- [Required task] Can you put the lines below into a numbered list, beginning at the line that has "Given: Toggle the pin on Open files panel" and stopping after the line that has "Action: [527, 338]", with blank lines left out?

- [Information provided]
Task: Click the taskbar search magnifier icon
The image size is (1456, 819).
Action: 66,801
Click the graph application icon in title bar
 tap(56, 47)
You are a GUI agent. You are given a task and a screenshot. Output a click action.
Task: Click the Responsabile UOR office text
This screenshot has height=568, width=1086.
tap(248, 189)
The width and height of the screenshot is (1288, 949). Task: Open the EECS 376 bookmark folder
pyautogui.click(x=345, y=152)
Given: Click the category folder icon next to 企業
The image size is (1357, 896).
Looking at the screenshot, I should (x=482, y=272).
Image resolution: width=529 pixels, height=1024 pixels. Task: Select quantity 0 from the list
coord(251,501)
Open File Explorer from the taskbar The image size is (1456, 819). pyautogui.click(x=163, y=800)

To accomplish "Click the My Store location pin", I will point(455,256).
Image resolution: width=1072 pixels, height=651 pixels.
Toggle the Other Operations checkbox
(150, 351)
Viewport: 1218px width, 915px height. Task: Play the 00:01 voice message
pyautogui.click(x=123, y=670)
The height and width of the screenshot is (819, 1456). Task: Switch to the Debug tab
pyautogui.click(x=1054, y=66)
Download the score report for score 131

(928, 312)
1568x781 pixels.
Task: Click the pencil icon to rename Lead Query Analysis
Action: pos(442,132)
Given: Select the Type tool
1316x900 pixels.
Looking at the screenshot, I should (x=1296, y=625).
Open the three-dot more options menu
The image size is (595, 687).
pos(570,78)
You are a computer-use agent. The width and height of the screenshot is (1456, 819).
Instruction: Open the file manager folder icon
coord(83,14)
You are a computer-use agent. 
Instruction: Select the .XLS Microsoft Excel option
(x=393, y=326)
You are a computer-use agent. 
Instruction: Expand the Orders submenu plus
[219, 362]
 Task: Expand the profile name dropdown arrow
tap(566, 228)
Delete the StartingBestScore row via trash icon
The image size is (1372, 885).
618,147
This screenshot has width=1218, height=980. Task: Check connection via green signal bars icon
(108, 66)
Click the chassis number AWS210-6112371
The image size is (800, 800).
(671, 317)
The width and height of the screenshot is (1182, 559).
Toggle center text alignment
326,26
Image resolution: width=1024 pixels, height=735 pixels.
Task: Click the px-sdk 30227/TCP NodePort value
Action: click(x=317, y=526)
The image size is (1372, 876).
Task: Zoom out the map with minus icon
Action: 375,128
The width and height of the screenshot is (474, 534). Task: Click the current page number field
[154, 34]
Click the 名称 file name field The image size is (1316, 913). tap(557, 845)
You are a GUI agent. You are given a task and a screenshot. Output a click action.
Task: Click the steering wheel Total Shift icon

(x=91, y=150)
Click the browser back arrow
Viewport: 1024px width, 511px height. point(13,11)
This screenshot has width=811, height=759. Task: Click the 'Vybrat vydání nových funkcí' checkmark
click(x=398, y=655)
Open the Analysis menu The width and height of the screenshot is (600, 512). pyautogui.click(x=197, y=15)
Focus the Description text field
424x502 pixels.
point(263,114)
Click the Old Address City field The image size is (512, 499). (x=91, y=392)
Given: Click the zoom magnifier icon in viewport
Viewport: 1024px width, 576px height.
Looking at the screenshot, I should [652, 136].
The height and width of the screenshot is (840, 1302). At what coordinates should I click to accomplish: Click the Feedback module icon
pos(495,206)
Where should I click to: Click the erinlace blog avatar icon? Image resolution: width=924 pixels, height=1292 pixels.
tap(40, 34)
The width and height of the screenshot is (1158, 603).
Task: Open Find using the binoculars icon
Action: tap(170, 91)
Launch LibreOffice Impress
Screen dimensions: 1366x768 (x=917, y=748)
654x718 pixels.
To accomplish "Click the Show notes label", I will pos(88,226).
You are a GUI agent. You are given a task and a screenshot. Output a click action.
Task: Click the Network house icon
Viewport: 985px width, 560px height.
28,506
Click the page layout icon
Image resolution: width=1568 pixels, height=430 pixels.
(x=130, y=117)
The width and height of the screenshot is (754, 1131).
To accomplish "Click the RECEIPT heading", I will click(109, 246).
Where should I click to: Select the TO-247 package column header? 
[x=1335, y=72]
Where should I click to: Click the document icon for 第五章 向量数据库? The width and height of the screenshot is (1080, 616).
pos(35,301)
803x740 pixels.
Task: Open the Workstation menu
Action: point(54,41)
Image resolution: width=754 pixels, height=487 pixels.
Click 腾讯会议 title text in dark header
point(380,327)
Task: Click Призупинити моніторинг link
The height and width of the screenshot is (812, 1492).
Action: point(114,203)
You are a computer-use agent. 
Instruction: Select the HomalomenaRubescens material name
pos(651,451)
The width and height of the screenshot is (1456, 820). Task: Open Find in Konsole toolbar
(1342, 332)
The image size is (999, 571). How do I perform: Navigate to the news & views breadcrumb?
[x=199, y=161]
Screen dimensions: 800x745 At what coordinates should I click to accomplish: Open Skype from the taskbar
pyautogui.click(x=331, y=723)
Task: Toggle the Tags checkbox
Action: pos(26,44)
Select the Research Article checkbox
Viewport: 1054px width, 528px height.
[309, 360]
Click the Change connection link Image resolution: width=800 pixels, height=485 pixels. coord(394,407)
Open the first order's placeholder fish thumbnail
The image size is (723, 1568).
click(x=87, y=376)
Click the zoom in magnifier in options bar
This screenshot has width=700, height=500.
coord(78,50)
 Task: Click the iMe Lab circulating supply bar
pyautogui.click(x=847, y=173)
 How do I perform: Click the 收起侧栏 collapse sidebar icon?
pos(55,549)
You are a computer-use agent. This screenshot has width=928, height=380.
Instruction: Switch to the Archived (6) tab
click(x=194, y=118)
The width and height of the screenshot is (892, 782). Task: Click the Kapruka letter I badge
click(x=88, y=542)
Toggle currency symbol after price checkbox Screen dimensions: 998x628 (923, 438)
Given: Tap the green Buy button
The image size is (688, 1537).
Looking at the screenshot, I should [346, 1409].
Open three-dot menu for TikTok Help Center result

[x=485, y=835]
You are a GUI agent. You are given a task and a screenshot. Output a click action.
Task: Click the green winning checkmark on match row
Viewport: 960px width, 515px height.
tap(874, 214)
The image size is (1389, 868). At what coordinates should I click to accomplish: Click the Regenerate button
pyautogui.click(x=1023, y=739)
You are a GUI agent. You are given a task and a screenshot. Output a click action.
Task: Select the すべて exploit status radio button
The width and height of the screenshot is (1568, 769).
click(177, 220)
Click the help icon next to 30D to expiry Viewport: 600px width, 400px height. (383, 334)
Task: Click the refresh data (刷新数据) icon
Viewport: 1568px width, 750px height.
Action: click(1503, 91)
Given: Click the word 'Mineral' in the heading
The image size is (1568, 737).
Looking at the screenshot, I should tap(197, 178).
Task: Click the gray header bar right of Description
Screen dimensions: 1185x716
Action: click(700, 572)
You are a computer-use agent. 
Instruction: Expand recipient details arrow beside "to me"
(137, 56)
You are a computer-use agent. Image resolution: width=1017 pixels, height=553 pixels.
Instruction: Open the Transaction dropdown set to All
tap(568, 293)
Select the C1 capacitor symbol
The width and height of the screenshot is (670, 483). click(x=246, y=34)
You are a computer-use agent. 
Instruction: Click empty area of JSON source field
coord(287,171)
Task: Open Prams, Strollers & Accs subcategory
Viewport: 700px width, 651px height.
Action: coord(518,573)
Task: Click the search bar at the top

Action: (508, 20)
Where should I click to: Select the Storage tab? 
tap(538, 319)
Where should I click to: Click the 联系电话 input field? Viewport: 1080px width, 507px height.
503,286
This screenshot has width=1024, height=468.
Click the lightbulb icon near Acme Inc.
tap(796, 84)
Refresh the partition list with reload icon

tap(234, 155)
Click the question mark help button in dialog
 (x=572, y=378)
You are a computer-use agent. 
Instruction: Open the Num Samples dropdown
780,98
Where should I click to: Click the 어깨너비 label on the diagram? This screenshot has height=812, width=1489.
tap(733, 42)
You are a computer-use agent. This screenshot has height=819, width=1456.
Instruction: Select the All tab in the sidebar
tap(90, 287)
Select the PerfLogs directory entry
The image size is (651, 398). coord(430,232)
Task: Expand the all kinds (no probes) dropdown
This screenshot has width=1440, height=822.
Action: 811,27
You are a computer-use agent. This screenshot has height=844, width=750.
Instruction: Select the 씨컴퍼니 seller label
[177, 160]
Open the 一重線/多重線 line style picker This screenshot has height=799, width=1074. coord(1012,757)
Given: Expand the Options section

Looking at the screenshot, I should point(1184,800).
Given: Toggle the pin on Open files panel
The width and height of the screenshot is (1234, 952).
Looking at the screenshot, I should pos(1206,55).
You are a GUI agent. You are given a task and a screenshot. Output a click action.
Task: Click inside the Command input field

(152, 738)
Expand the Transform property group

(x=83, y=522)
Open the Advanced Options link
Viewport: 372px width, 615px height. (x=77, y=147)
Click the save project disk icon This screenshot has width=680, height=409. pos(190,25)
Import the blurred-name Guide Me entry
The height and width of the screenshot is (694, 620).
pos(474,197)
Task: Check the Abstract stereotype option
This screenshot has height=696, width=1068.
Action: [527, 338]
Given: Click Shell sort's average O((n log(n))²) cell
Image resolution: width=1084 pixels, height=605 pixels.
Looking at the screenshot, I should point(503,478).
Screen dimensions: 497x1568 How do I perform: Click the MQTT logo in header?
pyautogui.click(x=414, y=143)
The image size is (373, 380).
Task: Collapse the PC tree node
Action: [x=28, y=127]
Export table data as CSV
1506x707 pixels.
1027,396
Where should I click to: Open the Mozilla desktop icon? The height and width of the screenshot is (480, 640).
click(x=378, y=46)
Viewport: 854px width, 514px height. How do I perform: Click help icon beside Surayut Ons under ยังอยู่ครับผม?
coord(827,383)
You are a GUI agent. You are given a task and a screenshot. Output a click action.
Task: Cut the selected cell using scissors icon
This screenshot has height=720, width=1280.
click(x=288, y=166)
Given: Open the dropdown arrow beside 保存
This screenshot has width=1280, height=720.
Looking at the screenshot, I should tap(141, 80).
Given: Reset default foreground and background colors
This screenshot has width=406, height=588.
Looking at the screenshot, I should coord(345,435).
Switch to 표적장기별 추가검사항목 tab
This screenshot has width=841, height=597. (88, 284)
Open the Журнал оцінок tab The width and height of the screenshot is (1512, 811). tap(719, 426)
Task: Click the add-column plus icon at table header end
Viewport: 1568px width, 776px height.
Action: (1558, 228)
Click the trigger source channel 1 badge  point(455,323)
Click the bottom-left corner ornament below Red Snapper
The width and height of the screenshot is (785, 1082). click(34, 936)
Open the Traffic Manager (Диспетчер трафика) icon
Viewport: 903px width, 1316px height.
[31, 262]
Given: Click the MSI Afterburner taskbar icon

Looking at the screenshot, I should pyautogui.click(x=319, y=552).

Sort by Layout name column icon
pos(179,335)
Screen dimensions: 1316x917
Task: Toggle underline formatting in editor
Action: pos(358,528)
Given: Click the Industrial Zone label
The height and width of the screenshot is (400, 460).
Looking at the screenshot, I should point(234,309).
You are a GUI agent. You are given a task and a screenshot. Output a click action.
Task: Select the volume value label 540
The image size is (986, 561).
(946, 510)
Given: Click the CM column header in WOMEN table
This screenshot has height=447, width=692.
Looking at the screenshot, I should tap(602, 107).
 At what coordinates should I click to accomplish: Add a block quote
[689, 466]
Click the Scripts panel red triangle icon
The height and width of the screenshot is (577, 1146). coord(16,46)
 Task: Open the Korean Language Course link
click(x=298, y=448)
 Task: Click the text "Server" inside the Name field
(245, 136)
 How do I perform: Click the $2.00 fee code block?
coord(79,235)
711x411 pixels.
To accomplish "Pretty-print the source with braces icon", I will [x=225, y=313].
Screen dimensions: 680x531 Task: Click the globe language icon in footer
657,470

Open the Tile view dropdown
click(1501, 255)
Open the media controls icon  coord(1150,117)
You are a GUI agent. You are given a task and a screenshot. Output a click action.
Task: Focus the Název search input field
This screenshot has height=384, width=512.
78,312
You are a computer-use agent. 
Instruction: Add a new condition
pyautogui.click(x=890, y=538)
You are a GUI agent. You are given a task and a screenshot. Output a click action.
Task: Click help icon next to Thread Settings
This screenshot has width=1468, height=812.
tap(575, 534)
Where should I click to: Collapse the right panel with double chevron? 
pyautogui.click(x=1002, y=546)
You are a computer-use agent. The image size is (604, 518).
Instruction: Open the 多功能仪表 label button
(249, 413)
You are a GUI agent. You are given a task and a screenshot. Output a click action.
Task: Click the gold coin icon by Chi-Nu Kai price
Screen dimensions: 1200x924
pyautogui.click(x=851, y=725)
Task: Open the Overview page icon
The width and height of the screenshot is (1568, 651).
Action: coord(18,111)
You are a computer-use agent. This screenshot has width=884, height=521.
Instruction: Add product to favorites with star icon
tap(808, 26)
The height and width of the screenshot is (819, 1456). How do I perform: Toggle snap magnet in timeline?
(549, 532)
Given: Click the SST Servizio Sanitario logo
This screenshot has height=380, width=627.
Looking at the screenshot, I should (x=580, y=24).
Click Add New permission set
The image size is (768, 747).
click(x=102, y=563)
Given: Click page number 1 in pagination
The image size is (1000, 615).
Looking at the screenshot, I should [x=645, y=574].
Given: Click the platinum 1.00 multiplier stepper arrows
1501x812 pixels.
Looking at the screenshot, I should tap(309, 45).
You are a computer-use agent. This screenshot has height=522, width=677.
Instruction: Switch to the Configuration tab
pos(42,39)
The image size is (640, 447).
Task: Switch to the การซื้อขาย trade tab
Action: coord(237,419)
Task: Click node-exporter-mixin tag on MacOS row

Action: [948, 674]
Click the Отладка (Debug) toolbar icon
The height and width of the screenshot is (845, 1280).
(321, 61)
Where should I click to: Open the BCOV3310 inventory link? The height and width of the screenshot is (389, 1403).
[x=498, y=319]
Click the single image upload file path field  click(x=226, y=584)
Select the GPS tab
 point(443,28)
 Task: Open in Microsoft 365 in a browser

- [Complete response]
1. Given: Toggle the pin on Open files panel
2. The width and height of the screenshot is (1234, 952).
3. Looking at the screenshot, I should pos(1206,55).
4. You are a GUI agent. You are given a task and a screenshot. Output a click action.
5. Task: Click inside the Command input field
6. (152, 738)
7. Expand the Transform property group
8. (x=83, y=522)
9. Open the Advanced Options link
10. Viewport: 372px width, 615px height. (x=77, y=147)
11. Click the save project disk icon This screenshot has width=680, height=409. pos(190,25)
12. Import the blurred-name Guide Me entry
13. The height and width of the screenshot is (694, 620).
14. pos(474,197)
15. Task: Check the Abstract stereotype option
16. This screenshot has height=696, width=1068.
17. Action: [527, 338]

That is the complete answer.